I adapted an exercise that Jonny put me on to last week but for our purposes concentrated on just passions and talents. It was interesting, although not surprising, to see that a lot of our values matched. There was a lot of passions around justice, family, friends and fun. Those values were expressed in various forms across the whole age span of the community from 7 years to 40 something. It was personally exciting to see the children speak of ‘against poverty’ and ‘championing the needs of people’.

Creativity was also a recognised passion and while we think we are a creative community we are painfully aware that we are not a community that is yet involved in doing something to lesson the injustices we see around us.

In our discussion we started to think and explore about how we might address this and also how our location might enable our mission to make a difference where we are. I think we all agree that although the crypt is a special and particularly sacred space, that is is not the correct space for the gathering to use in the way we use it.

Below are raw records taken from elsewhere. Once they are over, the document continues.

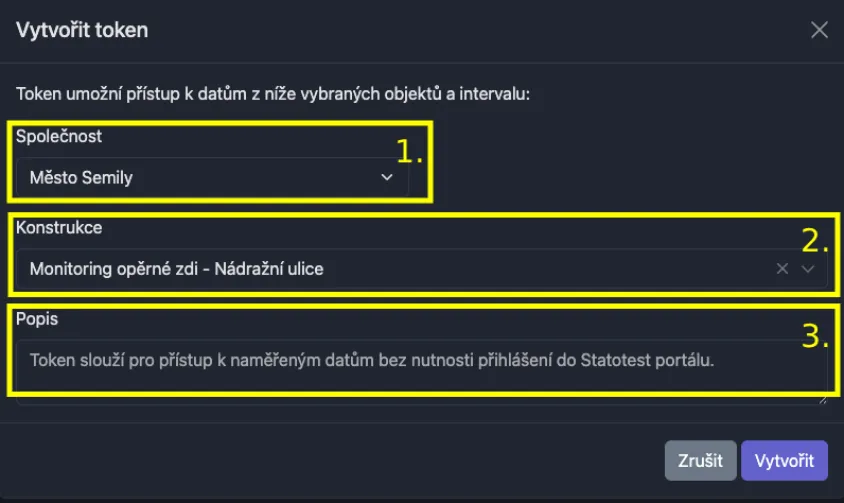Click the yellow annotation number 1
Viewport: 844px width, 503px height.
pyautogui.click(x=410, y=151)
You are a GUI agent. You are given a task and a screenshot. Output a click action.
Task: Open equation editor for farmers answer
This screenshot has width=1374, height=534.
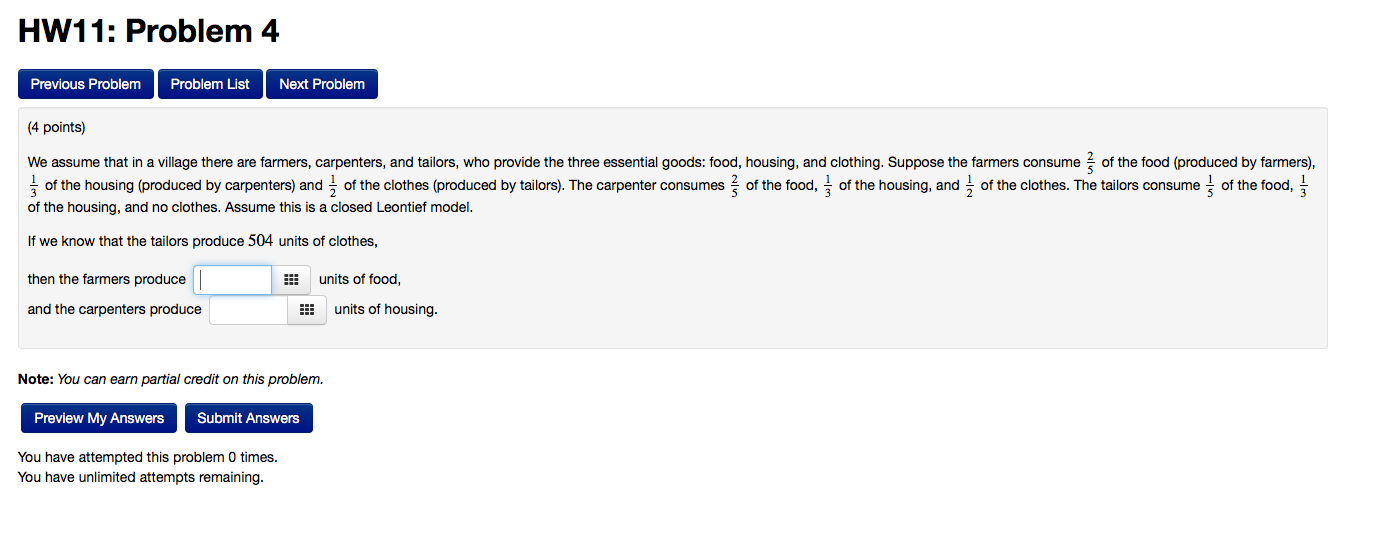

We have become a community that spends a lot of time being creative and worship is fun and challenging. But, we never got together to spends lots of time planning great worship; we got together because we wish to explore being church in a way that makes a transformative difference to our community.

So for our next gathering we are looking to meet somewhere new and explore the advent and Christmas theme by asking local organisations ‘how can we help you make a difference?’ or ‘what is needed’ and see if there is any way we can respond.

Last night was a really positive and exciting gathering … not this time because of creative worship, but this time because of a shared passion to make a difference.

Please pray for us as we seek to move forward.

Larger churches and fx

The Church Army’s latest research bulletin has some interesting articles and helps with an ongoing discussion. The bulletin is particularly asking:

Are larger churches a help or a hindrance in our mission to reach the non-churched?
Are they a relic from the past, or a vision of the future?
Do they limit maturity or create the right environment for growth?
If we look closely at the numbers, is the numerical growth we see actually hiding the number of people leaving through the back door?
Are there ways they could better cater for those who are struggling?
Is their theology too rigid for people searching for deeper answers?
How does one decide what maturity looks like for church communities; is it individual or relational?

Steve Hollinghurst kicks the paper off by asking, intriguingly, whether we can learn anything from larger retailers and how they have operated in a  changing world. He ends  by suggesting, rightly in my opinion, that ‘a greater diversity of churches is needed, but not a greater commercialisation of them.’